Extrait du document —
☆ ☆ ☆
Le récit de Tia met magistralement en exergue les paradoxes auxquels elle est livrée. Quand elle nous dit qu’elle ne sait pas « exactement » ce que veut dire l’expression « se radicaliser » et qu’elle interroge sur le droit de pratiquer sa religion (article 14), elle nous revoie de fait à l’alinéa 2 de l’article 15 qui cite les « restrictions » au droit et les circonstances de « sécurité nationale, sûreté et ordre publics » qui les autorisent. Pour autant, peut-on affirmer catégoriquement que toutes les circonstances sont bien réunies pour appliquer ces restrictions vis-à-vis de Tia ou d’autres mineur.e.s avec des histoires similaires ?

Les actes terroristes perpétrés en France et en Belgique ont, notamment, eu pour conséquences la mise en place de mesures dites « sécuritaires » ou « de sécurité » qui, pour certaines, ont conduit à une réflexion sur l’atteinte aux libertés individuelles qu’elles impliquent (Etat d’urgence en France, niveau de la menace en Belgique, procédures d’intervention policières simplifiées…). Des mesures qualifiées de « temporaires » qui ont tendance à s’installer durablement et qui pourraient donner un faux sentiment de « gestion de la situation/crise » par l’Etat. 

Si l’on peut comprendre que la Convention internationale relative aux droits de l’enfant ne soit pas ou plus prise au pied de la lettre pour répondre à certains événements exceptionnels réclamant des mesures exceptionnelles avec certains individus voire certain.e.s mineur.e.s, on ne peut pas tolérer que le pouvoir s’asseye sur tout l’alphabet, notamment lorsqu’il est question d’enfant dont la faculté de résister ou de s’opposer aux mesures est quasiment nulle. Et cela, au risque de conforter des jeunes qui ont déjà le sentiment d’avoir été – à tort ou à raison - délaissés, abandonnés, ignorés ou maltraités par l’Etat dans l’idée qu’ils sont des citoyens de seconde zone auxquels ne s’appliquent pas les règles qui s’appliquent aux autres.
☆ ☆ ☆
Lignes de données —
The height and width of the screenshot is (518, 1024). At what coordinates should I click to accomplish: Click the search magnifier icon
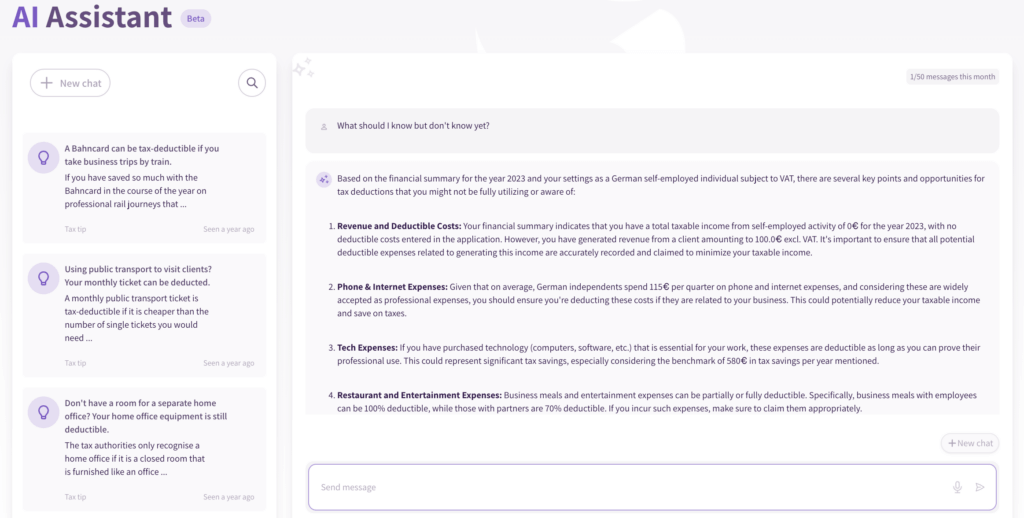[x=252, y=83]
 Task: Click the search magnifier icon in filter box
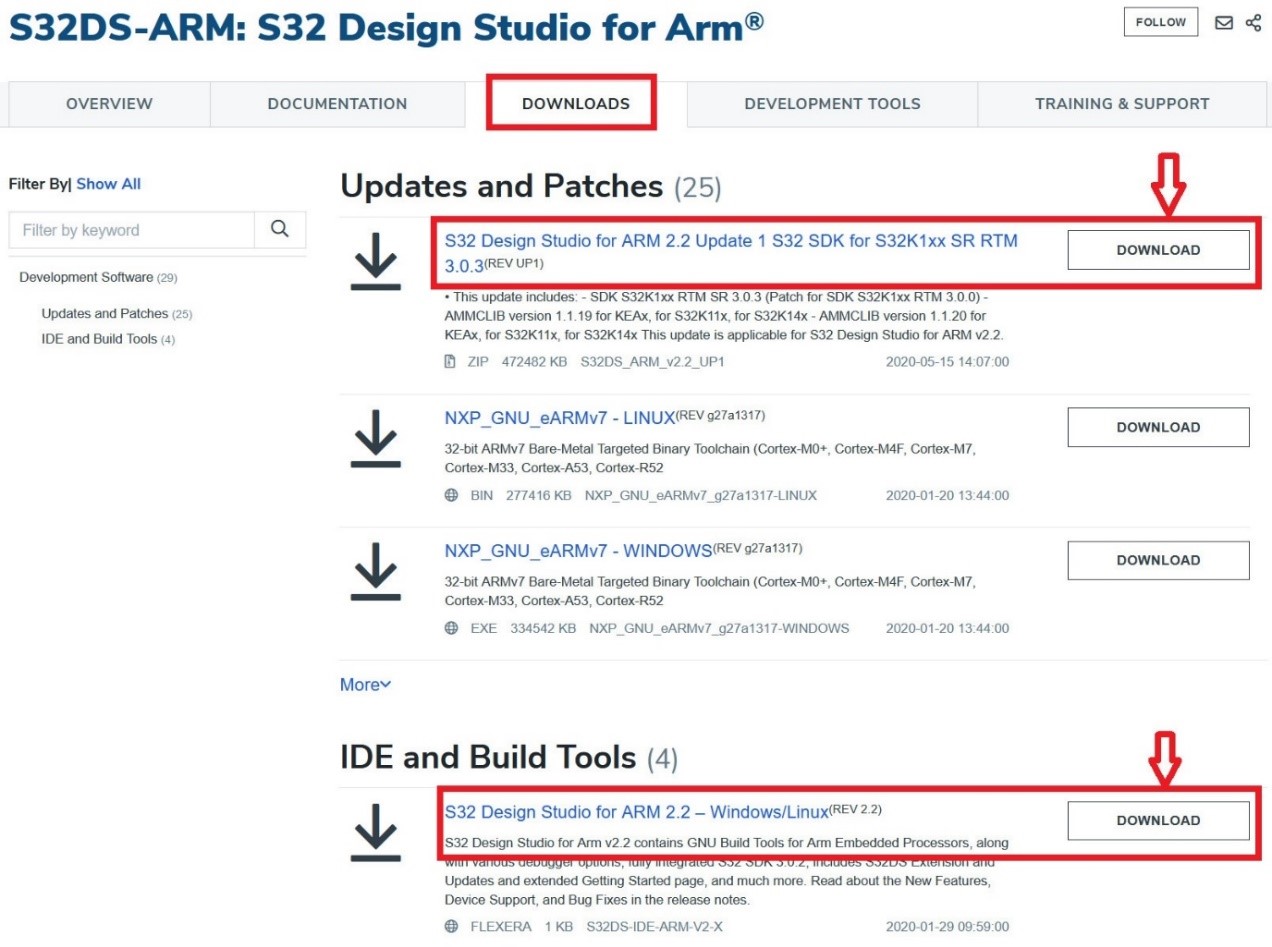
☆ ☆ ☆
Consigne 1 —
Répondez à ces questions sur l’extrait :
(a) Quel article est mentionné à propos du droit de pratiquer sa religion ?
(b) Dans quels pays des actes terroristes ont-ils conduit à des mesures dites « sécuritaires » ?
(c) Comment l’extrait qualifie-t-il la faculté d’un enfant de résister ou de s’opposer aux mesures ?
Consigne 2 —
Ces affirmations concordent-elles avec l’extrait ? Répondez par oui ou non et citez les mots qui tranchent.
(a) L’alinéa 2 de l’article 15 mentionne des restrictions au droit.
(b) Tia dit savoir exactement ce que signifie « se radicaliser ».
(c) Les mesures dites « temporaires » tendent à disparaître rapidement.
Consigne 3 — Selon l’extrait, pourquoi ne peut-on pas tolérer que le pouvoir « s’asseye sur tout l’alphabet » lorsqu’il s’agit d’enfants ? Répondez en une à trois phrases.
Les données proviennent d’une autre source que l’extrait.

Corrigé détaillé 1 —
(a) L’article 14.
(b) En France et en Belgique.
(c) Elle est « quasiment nulle ».

Corrigé détaillé 2 —
(a) Oui : « l’alinéa 2 de l’article 15 qui cite les « restrictions » au droit ».
(b) Non : « elle ne sait pas « exactement » ce que veut dire l’expression « se radicaliser » ».
(c) Non : « qui ont tendance à s’installer durablement ».

Corrigé détaillé 3 — La faculté d’un enfant de résister ou de s’opposer aux mesures est quasiment nulle. De plus, cela risquerait de conforter des jeunes qui se sentent déjà délaissés, abandonnés, ignorés ou maltraités par l’État dans l’idée qu’ils sont des citoyens de seconde zone, auxquels ne s’appliquent pas les règles qui s’appliquent aux autres.